Moreover, there will be no significant industry adoption if developers, operators, and DevOps practitioners cannot operate, debug, and patch their applications in production.
The concept of ease of use should be the north star, and a solution has to focus on a higher level developer and operator intent rather than low-level microservices. This means that a descriptive mechanism needs to codify that intent. Programmers should write code in a way that suits them. The solution should use their intent early on to determine what backend wiring and analysis are needed behind the scenes to meet their requirements. Then operators should be able to make quick modifications to their operating services.
Build and Deploy
The build and deploy process is crucial for any new service architecture. These processes and tech stacks are critical to organizations and similar to the last section, the architecture should complement these efforts rather than to replace them completely.
In the new architecture, there will be increased importance for the integration layer that brings together all the modular services built either in a mono repo or multi-repo fashion. Parallel execution, testing, deployment, branching, and the classic integration steps will become even more important. Most distributed systems will be aware of their various parts in this world, and the build system must maintain the benefits introduced with microservices.
Existing infrastructure solutions often do something really clever. They show users how to code and how to build and deploy. If you follow their instructions, you’ll gain the benefits advertised.
However, someone has to run and operate it. Many people say, well, it’s open source. You can look at it, download it, and make changes to it. In reality, most companies do not have the time or expertise to do this. Eventually, you end up in a situation where an entire company’s technology and business are dependent on someone knowing how to manage a system that’s half managed by someone else.
A solution should be simple enough for you to operate yourself, and in the event that something goes wrong, you should be able to fix it without relying on outside intervention.
Ultimately, the tools enabling this new architecture should absorb the complexity, not pass it on to another developer, operator, or third party.

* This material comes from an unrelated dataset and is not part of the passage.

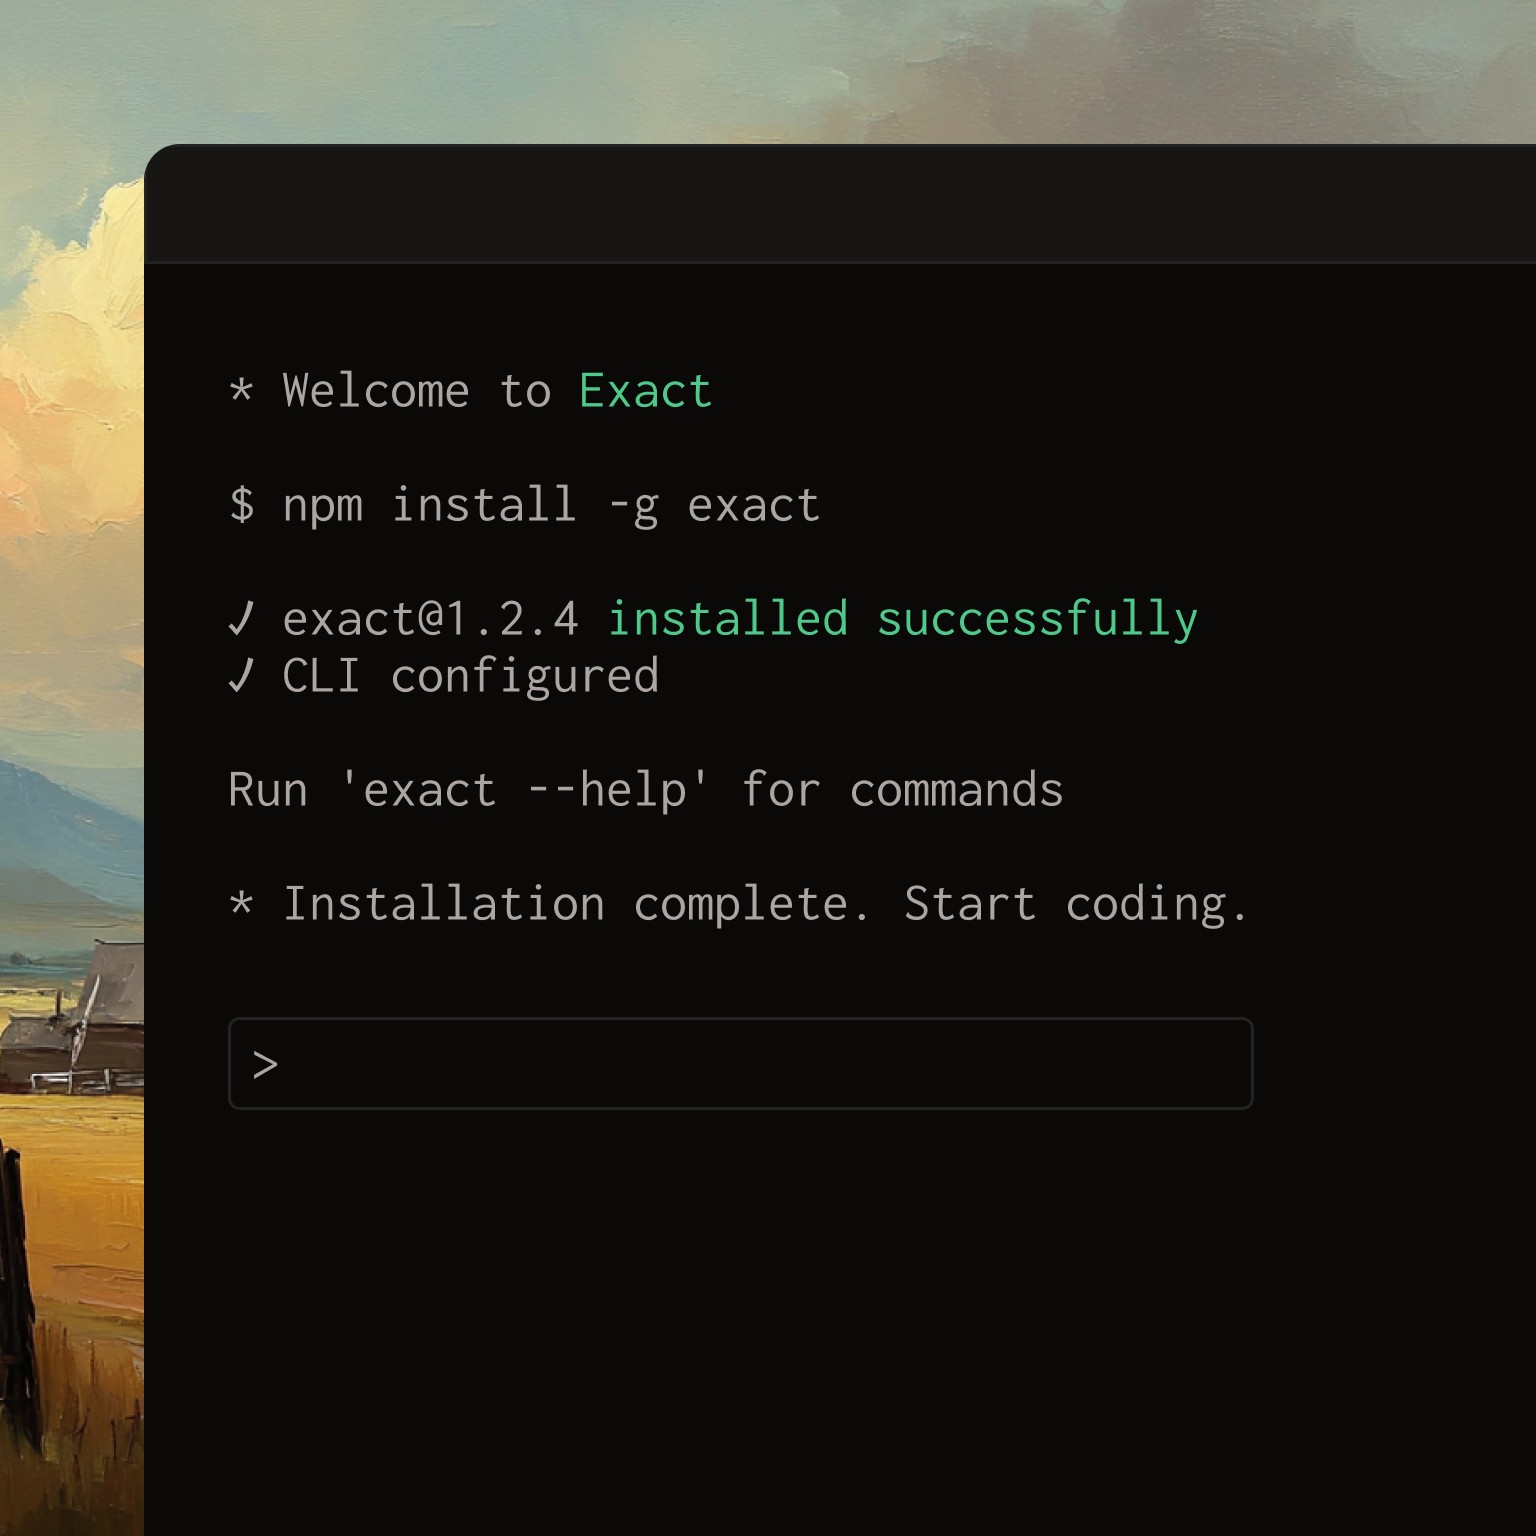Click the 'Welcome to' text

tap(417, 391)
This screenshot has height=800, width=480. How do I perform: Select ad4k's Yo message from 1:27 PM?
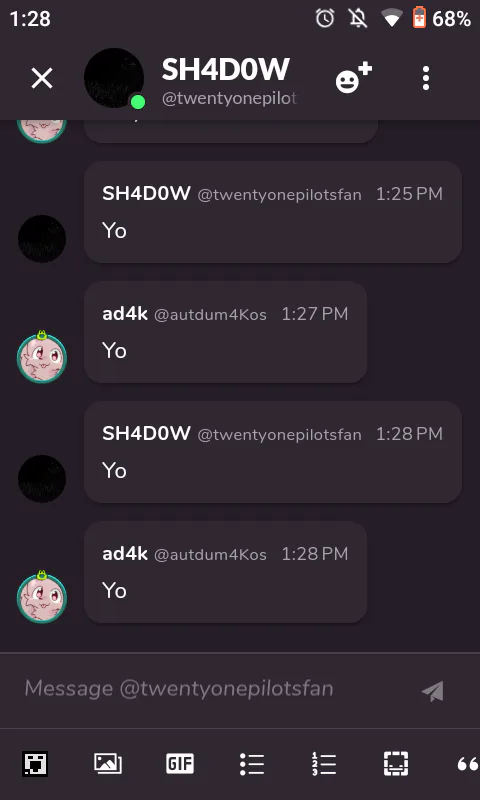[225, 332]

With Klotho, we’re implementing a new architecture based on those principles, bringing together three disciplines that haven’t been historically applied together: compiler theory, applied distributed systems, and constraint-based planning. Your application is the starting point, and you write your own code. In your code, you provide us with your intent through high-level annotations. You run Klotho, and that’s it; your application is now cloud-native
From your experience, what do you think is important to have in the next cloud architecture?